## Data provided
------------------------------

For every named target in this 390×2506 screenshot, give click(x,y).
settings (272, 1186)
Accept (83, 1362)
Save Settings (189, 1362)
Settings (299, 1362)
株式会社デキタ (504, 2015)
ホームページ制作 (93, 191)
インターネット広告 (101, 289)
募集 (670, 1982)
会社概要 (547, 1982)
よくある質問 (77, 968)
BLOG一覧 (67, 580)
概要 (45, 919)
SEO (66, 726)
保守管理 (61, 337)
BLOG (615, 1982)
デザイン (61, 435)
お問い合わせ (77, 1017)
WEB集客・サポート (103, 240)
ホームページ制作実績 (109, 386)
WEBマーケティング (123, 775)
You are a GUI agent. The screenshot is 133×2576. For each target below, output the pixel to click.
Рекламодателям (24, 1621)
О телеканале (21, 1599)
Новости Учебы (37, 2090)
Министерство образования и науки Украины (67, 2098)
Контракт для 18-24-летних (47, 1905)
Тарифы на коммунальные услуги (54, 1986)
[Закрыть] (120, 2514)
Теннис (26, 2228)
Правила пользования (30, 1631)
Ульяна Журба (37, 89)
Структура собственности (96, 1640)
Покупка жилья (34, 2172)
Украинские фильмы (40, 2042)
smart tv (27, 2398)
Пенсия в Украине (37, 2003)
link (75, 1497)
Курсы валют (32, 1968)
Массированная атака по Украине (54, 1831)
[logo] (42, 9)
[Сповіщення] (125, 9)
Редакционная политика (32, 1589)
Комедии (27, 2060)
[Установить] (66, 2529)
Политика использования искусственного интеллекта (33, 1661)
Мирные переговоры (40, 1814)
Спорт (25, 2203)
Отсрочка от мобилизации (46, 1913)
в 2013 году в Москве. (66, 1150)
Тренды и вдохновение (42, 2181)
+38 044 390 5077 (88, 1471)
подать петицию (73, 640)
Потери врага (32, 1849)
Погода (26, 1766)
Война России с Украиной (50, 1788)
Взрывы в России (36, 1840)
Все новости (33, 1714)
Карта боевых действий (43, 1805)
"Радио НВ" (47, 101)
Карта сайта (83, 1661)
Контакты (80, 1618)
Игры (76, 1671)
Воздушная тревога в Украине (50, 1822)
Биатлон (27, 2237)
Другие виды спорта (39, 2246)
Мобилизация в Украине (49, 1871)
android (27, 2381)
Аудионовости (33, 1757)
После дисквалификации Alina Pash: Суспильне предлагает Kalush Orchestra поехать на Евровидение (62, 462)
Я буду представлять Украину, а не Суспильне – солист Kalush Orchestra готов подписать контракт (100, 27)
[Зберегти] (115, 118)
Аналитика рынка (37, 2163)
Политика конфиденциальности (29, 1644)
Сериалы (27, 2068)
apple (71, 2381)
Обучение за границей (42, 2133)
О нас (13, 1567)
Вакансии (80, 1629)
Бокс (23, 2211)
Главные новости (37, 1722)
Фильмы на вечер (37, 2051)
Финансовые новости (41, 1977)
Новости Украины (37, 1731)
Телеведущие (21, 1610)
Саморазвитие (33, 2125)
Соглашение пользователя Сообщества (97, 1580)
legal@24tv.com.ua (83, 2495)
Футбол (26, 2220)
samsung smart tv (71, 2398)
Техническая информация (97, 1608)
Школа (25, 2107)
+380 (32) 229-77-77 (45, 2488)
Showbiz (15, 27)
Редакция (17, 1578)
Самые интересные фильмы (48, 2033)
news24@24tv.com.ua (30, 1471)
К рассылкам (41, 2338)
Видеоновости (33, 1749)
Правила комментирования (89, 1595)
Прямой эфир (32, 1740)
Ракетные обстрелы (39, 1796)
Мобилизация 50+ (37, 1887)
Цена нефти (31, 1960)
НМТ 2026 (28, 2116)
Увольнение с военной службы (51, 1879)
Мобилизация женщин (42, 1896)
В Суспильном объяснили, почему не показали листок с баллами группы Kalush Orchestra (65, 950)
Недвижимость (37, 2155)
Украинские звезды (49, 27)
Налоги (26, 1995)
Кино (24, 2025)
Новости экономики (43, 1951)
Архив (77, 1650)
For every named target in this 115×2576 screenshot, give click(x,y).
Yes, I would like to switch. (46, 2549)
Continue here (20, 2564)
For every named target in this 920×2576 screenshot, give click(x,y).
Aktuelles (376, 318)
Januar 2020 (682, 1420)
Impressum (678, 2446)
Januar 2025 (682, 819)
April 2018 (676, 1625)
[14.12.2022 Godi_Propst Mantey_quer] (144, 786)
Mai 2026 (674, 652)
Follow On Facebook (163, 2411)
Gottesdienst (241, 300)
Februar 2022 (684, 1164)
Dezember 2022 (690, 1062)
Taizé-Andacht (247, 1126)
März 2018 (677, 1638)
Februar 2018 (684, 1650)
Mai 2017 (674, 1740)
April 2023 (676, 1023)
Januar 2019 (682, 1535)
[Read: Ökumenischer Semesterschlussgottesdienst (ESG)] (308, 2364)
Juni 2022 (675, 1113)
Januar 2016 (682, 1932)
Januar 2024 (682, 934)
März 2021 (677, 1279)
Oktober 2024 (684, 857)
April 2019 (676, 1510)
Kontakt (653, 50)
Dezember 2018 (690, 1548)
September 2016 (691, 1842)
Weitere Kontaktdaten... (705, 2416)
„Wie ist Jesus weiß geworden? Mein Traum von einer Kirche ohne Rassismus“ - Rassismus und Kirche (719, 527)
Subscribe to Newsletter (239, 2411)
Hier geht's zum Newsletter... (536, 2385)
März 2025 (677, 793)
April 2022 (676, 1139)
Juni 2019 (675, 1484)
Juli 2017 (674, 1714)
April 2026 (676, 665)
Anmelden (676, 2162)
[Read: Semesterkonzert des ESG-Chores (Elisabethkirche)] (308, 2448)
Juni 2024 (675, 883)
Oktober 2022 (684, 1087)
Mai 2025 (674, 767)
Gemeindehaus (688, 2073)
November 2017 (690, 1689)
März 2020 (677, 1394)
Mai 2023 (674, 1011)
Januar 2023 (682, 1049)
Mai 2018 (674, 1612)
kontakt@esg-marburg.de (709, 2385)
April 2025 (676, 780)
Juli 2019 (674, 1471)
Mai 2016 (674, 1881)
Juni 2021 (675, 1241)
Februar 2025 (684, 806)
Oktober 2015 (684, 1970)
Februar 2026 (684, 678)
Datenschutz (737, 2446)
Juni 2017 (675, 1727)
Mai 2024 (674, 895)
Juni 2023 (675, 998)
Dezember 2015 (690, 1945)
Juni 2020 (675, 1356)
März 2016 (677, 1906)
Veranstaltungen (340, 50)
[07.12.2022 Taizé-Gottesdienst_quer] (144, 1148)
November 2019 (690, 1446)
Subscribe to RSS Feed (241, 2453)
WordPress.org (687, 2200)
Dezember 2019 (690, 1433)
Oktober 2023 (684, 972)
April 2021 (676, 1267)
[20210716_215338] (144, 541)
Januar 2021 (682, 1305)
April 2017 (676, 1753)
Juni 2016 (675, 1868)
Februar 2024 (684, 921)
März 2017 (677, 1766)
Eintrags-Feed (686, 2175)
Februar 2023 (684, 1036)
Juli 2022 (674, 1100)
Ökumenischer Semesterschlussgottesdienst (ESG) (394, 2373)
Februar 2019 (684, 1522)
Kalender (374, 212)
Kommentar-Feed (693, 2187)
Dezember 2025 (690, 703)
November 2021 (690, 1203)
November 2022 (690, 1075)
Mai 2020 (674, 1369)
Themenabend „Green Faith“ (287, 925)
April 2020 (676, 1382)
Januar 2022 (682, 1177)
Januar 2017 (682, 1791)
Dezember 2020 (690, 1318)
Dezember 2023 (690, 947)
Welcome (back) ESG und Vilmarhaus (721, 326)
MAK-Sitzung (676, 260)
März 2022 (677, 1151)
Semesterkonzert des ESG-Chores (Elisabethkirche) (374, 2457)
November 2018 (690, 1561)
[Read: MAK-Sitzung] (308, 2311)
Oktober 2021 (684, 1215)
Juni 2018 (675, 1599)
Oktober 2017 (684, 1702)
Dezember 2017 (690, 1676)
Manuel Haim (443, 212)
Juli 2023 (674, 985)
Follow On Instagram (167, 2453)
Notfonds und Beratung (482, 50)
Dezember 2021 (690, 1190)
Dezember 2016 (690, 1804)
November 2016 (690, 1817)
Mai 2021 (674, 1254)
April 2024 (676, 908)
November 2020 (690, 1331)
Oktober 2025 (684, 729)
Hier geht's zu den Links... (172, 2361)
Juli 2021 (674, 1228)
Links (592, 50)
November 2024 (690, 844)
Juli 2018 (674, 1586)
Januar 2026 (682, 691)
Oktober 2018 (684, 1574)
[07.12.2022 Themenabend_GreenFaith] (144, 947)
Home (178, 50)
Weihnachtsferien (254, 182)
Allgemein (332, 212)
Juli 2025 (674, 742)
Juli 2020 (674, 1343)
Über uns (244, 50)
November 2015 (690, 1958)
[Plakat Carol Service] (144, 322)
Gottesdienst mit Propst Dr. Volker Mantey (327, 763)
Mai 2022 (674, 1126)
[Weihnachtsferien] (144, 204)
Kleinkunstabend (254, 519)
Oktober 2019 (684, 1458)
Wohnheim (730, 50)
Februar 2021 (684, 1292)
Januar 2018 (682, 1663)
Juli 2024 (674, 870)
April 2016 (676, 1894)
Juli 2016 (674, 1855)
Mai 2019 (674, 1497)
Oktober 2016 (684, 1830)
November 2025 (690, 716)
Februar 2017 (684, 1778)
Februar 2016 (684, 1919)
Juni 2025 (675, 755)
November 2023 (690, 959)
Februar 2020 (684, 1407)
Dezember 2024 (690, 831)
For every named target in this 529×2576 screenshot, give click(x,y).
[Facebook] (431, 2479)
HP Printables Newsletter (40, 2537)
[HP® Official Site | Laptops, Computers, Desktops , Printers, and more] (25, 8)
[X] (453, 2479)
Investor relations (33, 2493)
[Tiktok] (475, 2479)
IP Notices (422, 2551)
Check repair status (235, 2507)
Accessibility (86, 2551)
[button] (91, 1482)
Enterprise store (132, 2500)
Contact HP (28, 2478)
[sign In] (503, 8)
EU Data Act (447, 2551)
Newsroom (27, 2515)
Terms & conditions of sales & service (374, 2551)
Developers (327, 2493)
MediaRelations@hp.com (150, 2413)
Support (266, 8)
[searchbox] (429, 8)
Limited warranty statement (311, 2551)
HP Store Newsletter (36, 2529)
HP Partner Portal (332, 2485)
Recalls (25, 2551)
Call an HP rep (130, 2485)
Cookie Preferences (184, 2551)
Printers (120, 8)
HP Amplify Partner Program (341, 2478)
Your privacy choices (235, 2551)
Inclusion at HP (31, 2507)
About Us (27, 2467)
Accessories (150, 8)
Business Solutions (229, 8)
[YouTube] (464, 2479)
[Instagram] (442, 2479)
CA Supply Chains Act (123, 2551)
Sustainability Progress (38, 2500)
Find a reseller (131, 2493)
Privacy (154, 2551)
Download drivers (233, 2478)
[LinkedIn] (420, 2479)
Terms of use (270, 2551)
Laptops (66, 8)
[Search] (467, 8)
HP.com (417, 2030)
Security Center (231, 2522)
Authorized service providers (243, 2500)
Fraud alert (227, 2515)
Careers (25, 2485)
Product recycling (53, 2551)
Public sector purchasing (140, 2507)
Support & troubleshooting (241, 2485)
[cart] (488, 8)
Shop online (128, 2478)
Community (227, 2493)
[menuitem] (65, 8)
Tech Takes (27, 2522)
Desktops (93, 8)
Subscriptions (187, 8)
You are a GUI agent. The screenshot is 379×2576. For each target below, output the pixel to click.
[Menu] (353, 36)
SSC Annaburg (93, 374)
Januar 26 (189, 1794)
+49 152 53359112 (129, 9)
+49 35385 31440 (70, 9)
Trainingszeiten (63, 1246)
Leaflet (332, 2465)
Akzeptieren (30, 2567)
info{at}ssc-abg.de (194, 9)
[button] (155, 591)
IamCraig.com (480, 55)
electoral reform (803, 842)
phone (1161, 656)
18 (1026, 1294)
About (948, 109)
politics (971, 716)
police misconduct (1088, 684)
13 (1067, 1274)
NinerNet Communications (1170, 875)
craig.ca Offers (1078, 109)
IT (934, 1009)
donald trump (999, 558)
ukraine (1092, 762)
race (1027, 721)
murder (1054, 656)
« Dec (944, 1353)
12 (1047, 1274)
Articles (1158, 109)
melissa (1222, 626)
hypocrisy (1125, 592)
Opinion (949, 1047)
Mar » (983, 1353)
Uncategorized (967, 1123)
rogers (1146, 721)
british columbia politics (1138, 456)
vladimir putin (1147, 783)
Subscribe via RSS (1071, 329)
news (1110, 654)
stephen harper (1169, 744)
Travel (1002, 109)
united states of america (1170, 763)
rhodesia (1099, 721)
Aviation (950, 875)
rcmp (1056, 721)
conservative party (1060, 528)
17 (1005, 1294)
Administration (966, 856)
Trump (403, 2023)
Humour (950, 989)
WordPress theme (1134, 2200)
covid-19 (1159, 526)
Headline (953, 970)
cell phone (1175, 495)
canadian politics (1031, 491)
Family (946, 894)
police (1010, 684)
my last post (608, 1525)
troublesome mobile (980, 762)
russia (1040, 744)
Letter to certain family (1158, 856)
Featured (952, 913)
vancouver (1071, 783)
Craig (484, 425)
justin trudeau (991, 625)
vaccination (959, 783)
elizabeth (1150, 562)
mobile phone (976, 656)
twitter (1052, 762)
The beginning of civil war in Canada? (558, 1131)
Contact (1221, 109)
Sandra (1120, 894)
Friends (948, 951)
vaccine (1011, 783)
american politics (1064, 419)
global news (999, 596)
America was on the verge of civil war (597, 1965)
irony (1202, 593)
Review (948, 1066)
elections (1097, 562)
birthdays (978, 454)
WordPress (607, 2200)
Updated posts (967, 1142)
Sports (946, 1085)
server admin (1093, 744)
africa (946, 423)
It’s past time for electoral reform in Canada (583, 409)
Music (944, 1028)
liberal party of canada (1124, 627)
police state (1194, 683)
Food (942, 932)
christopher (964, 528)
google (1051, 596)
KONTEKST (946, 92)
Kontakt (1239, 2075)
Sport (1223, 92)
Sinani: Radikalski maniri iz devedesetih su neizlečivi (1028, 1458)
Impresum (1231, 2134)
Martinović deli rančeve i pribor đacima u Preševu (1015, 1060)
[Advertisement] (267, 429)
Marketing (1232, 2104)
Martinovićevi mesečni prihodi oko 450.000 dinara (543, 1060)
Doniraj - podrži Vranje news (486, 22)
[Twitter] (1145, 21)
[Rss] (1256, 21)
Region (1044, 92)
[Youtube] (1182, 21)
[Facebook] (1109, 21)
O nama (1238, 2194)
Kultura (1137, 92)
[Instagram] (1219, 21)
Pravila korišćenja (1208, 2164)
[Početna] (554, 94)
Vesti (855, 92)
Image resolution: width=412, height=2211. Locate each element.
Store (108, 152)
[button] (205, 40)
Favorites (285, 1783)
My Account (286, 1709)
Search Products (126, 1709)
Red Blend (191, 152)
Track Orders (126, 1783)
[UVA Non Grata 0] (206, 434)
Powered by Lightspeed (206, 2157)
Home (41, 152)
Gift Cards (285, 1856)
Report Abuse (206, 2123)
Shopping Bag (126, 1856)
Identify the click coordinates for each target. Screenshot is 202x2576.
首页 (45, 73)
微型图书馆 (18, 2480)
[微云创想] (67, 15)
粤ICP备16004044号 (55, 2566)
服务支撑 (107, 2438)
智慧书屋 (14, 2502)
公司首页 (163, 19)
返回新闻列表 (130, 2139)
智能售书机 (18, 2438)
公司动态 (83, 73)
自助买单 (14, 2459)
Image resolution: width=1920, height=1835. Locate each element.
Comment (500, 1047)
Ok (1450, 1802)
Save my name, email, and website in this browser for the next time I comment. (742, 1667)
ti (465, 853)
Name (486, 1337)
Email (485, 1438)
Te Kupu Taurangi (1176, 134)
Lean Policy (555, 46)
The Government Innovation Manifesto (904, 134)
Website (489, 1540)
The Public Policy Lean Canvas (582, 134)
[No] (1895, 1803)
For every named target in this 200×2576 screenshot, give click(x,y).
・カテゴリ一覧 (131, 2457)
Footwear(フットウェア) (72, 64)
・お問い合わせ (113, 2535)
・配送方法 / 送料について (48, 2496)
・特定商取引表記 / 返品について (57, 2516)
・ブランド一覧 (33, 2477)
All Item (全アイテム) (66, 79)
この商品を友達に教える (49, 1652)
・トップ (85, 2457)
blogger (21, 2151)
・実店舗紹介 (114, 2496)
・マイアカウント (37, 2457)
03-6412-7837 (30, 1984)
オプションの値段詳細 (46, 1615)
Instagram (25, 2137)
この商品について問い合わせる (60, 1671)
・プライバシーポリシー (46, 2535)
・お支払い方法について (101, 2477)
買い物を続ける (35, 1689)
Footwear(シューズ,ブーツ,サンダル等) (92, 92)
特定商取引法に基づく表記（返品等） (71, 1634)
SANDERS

------------------------------

## Brief
Begin with the first line of the data above and, please, print each line exactly until you have printed the line containing "BLOG (615, 1982)"; print nothing else.

## Worked solution
For every named target in this 390×2506 screenshot, give click(x,y).
settings (272, 1186)
Accept (83, 1362)
Save Settings (189, 1362)
Settings (299, 1362)
株式会社デキタ (504, 2015)
ホームページ制作 (93, 191)
インターネット広告 (101, 289)
募集 (670, 1982)
会社概要 (547, 1982)
よくある質問 (77, 968)
BLOG一覧 (67, 580)
概要 (45, 919)
SEO (66, 726)
保守管理 (61, 337)
BLOG (615, 1982)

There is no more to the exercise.